Supplied records:
☆ ☆ ☆

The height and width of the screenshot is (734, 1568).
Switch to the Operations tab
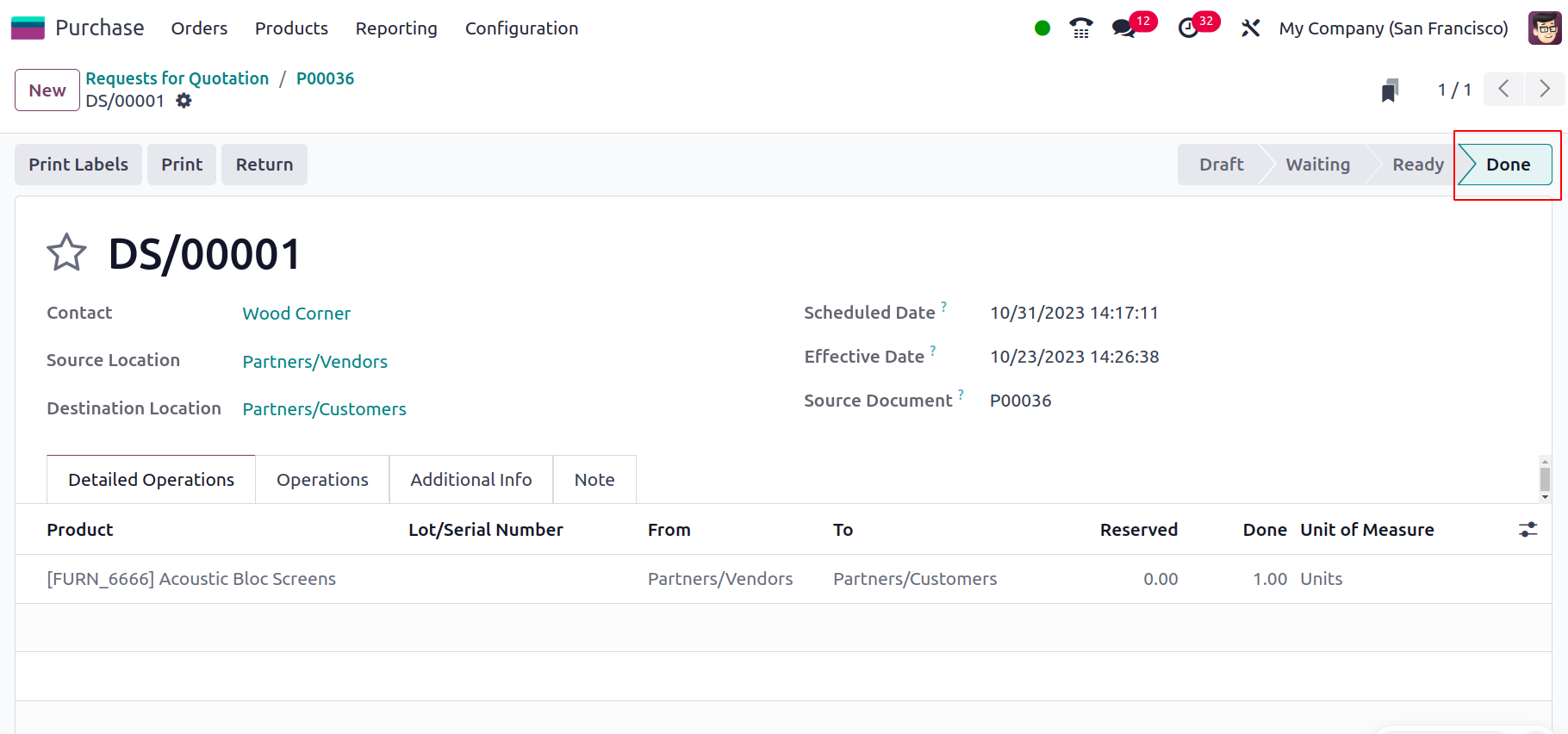[322, 480]
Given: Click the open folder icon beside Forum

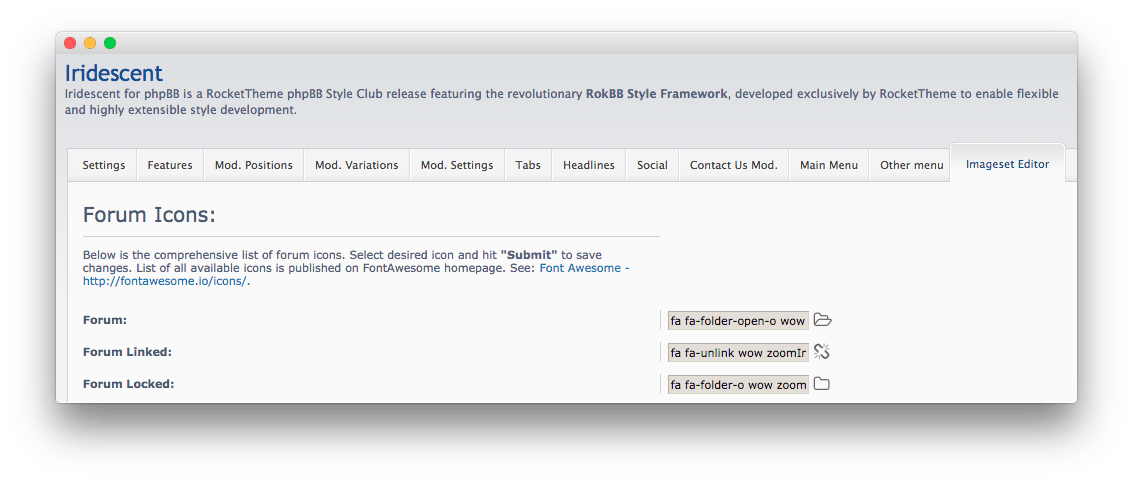Looking at the screenshot, I should point(823,320).
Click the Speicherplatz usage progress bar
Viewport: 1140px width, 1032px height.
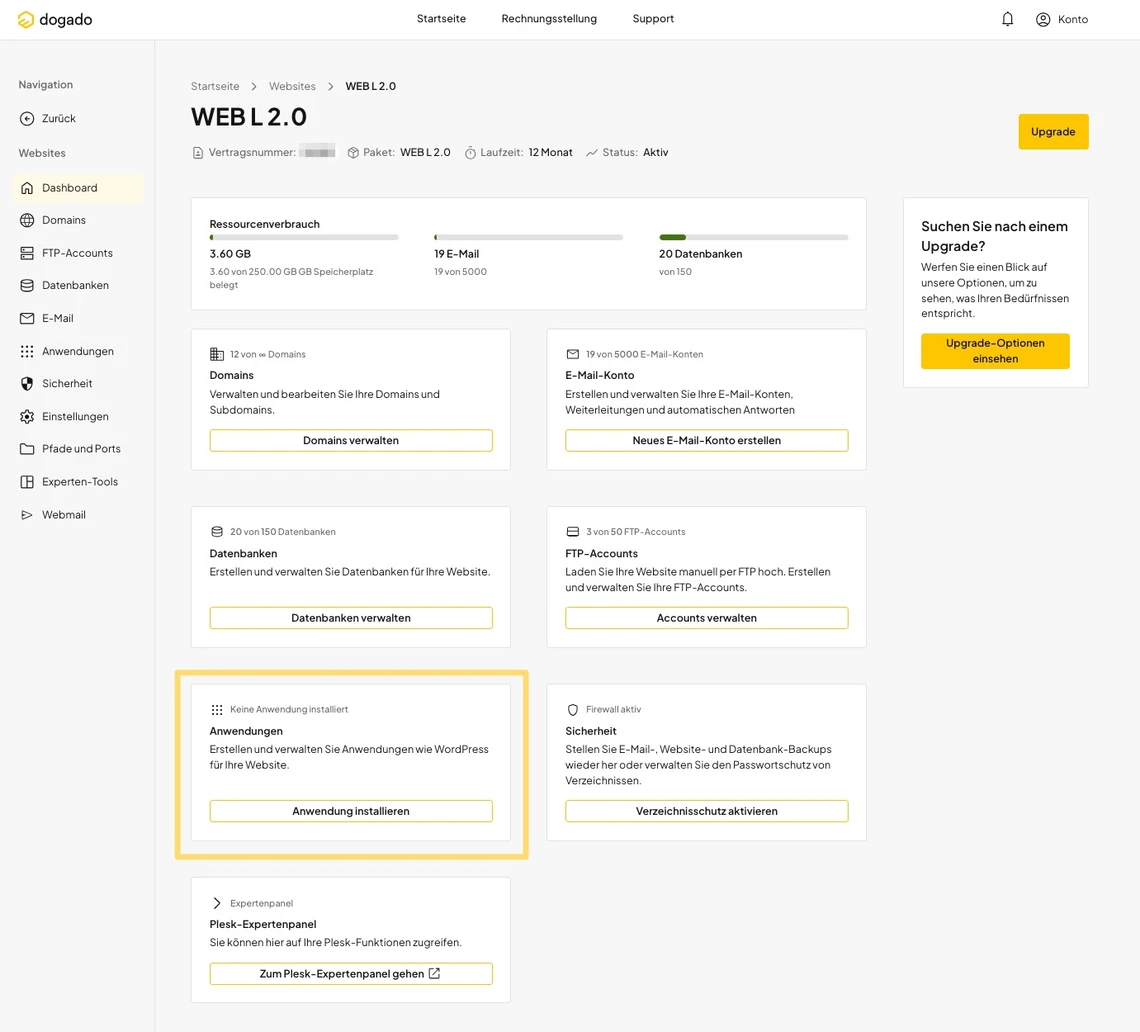(x=303, y=237)
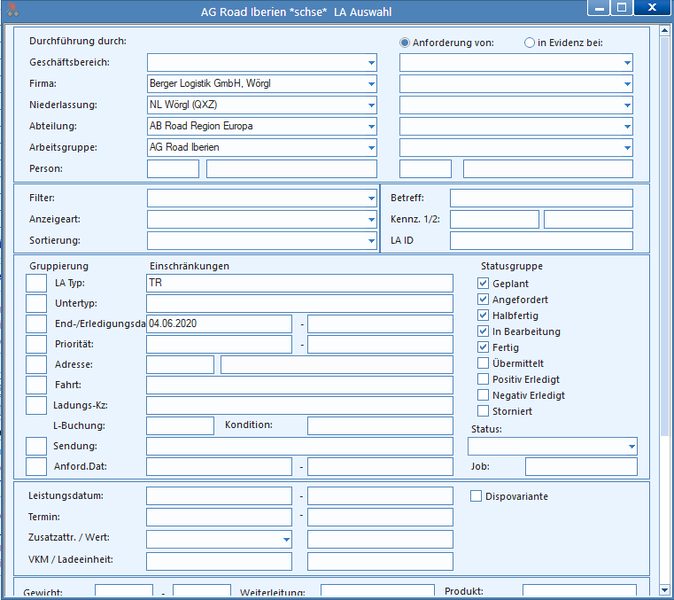Click the scrollbar down arrow
This screenshot has height=600, width=674.
(x=665, y=590)
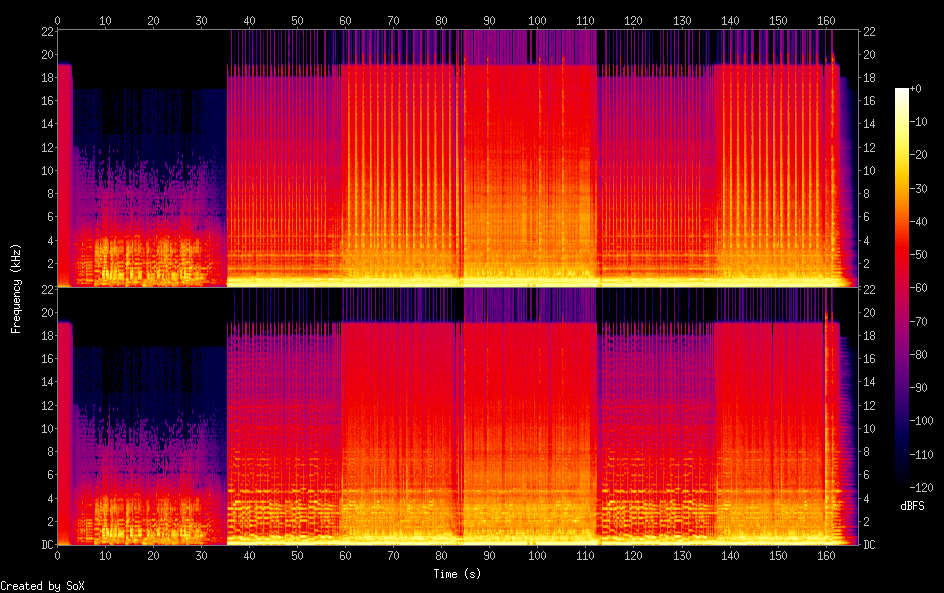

☆ ☆ ☆

Action item:
Give the listing again exactly, excluding pictures.

Response box:
The height and width of the screenshot is (734, 1568).
Switch to the Operations tab
[322, 480]
Given: Click the open folder icon beside Forum

Looking at the screenshot, I should point(823,320).
Click the Speicherplatz usage progress bar
Viewport: 1140px width, 1032px height.
(x=303, y=237)
Click the scrollbar down arrow
This screenshot has height=600, width=674.
(x=665, y=590)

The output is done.